___ Stored data

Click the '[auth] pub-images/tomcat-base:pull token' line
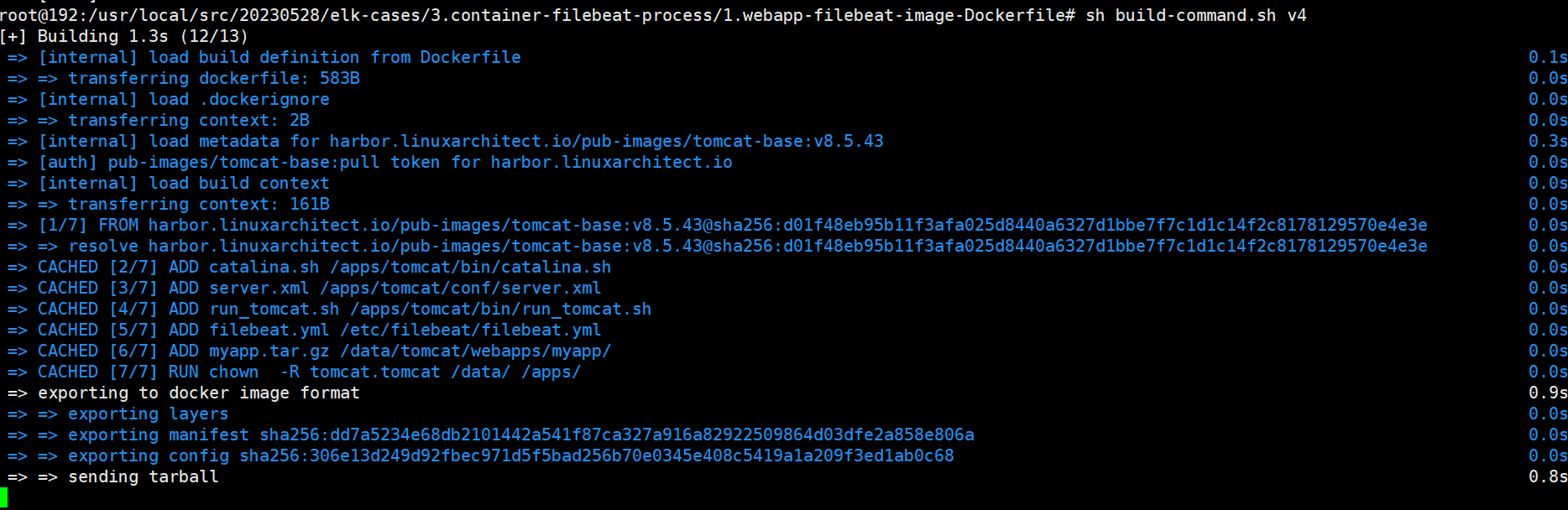This screenshot has height=510, width=1568. click(x=385, y=162)
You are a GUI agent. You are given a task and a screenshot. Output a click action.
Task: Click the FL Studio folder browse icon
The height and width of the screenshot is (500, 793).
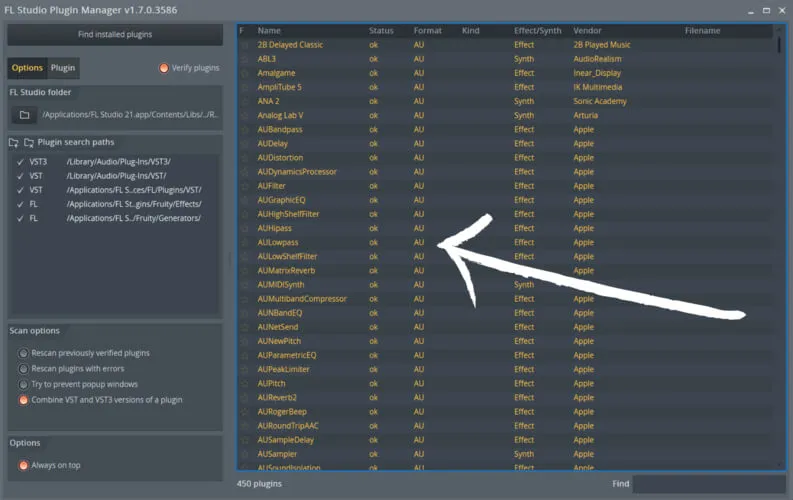[x=26, y=114]

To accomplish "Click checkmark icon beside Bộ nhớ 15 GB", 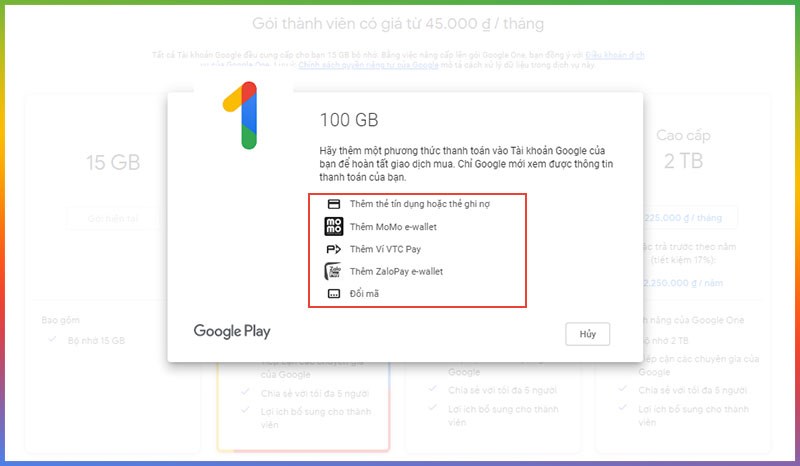I will 51,340.
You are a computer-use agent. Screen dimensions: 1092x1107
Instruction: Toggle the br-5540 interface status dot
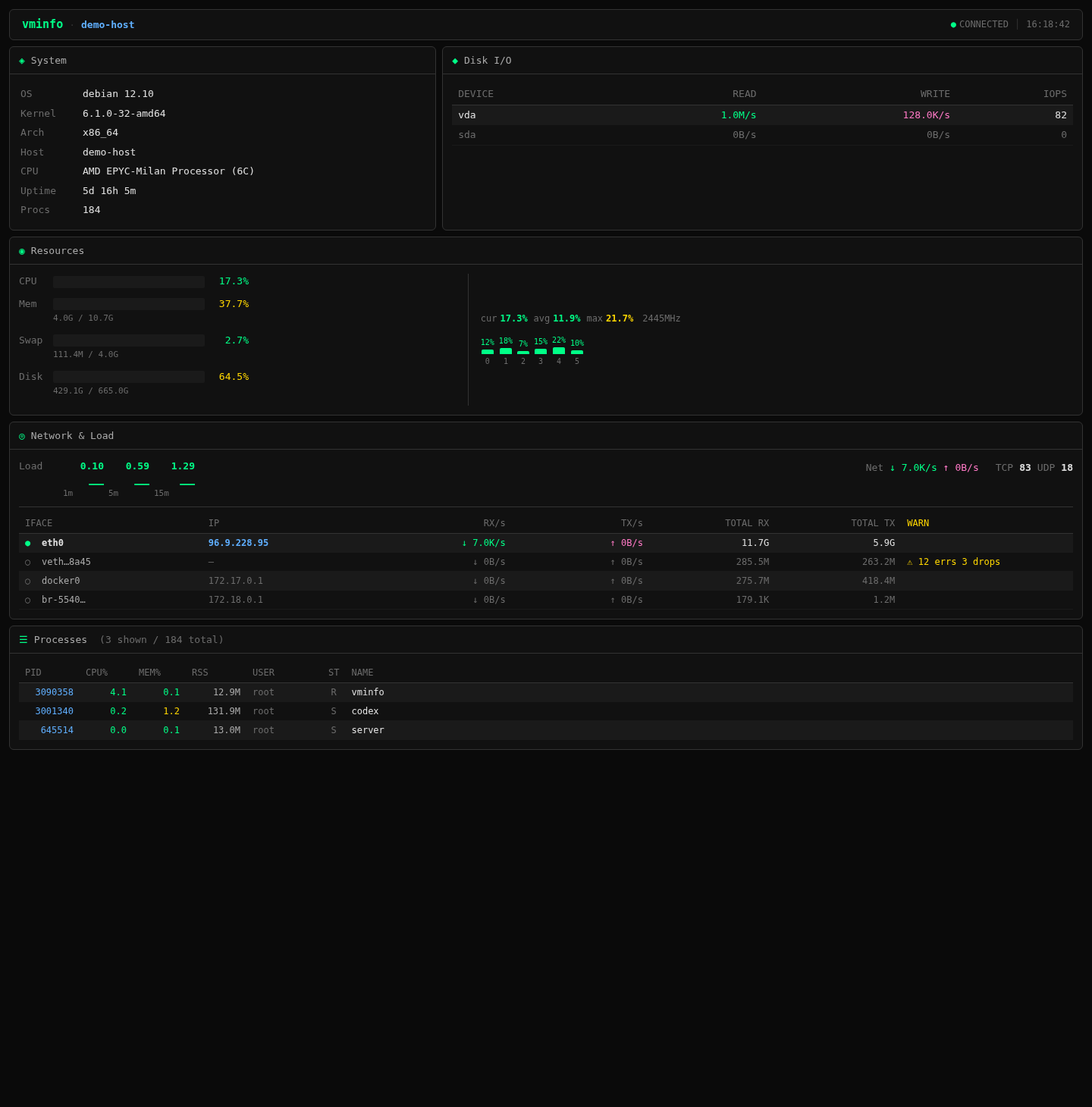tap(28, 600)
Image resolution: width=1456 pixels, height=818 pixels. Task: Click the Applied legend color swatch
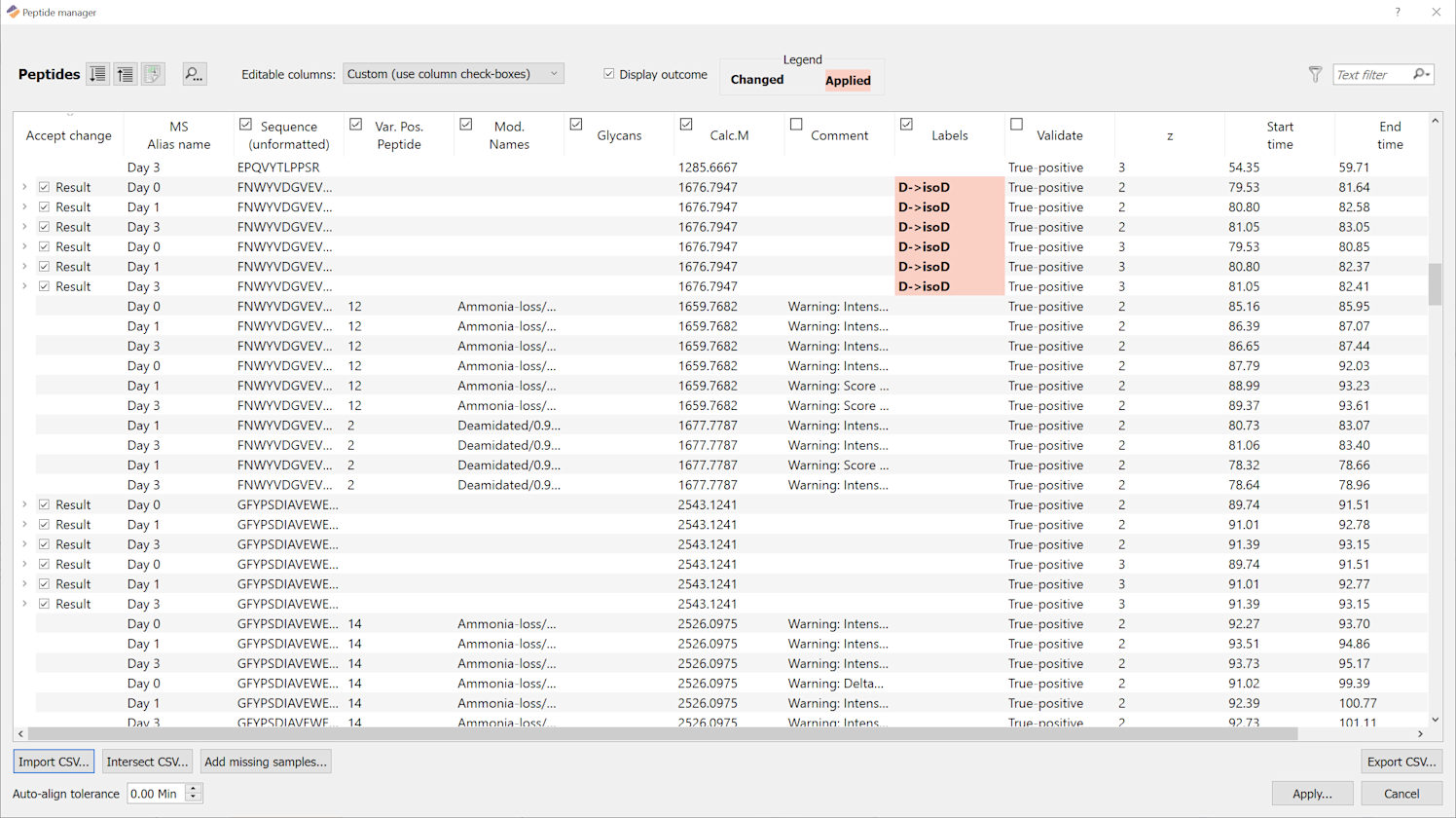(x=848, y=81)
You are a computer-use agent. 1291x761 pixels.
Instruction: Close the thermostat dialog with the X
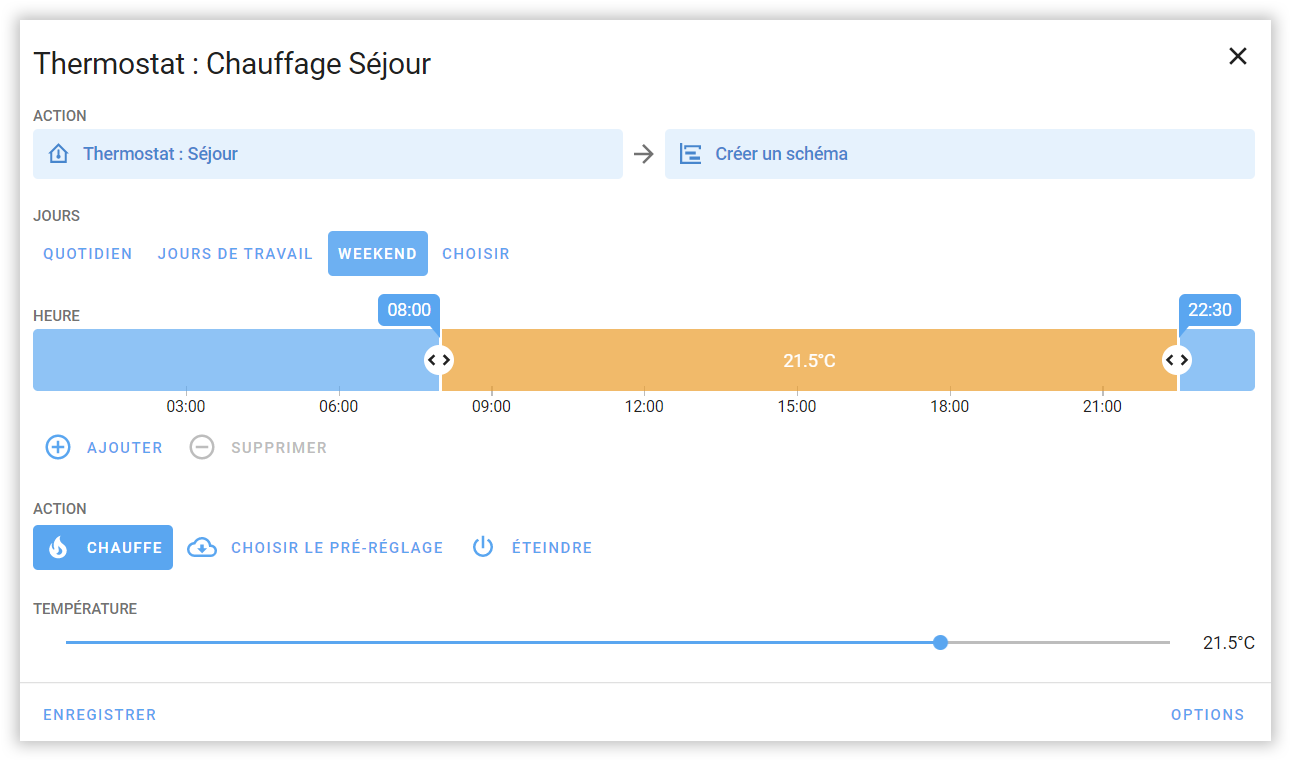point(1238,56)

______

Instructions for the task: If a line in the records holds the string "computer", count it, and give only the total.

Result of the exercise: 2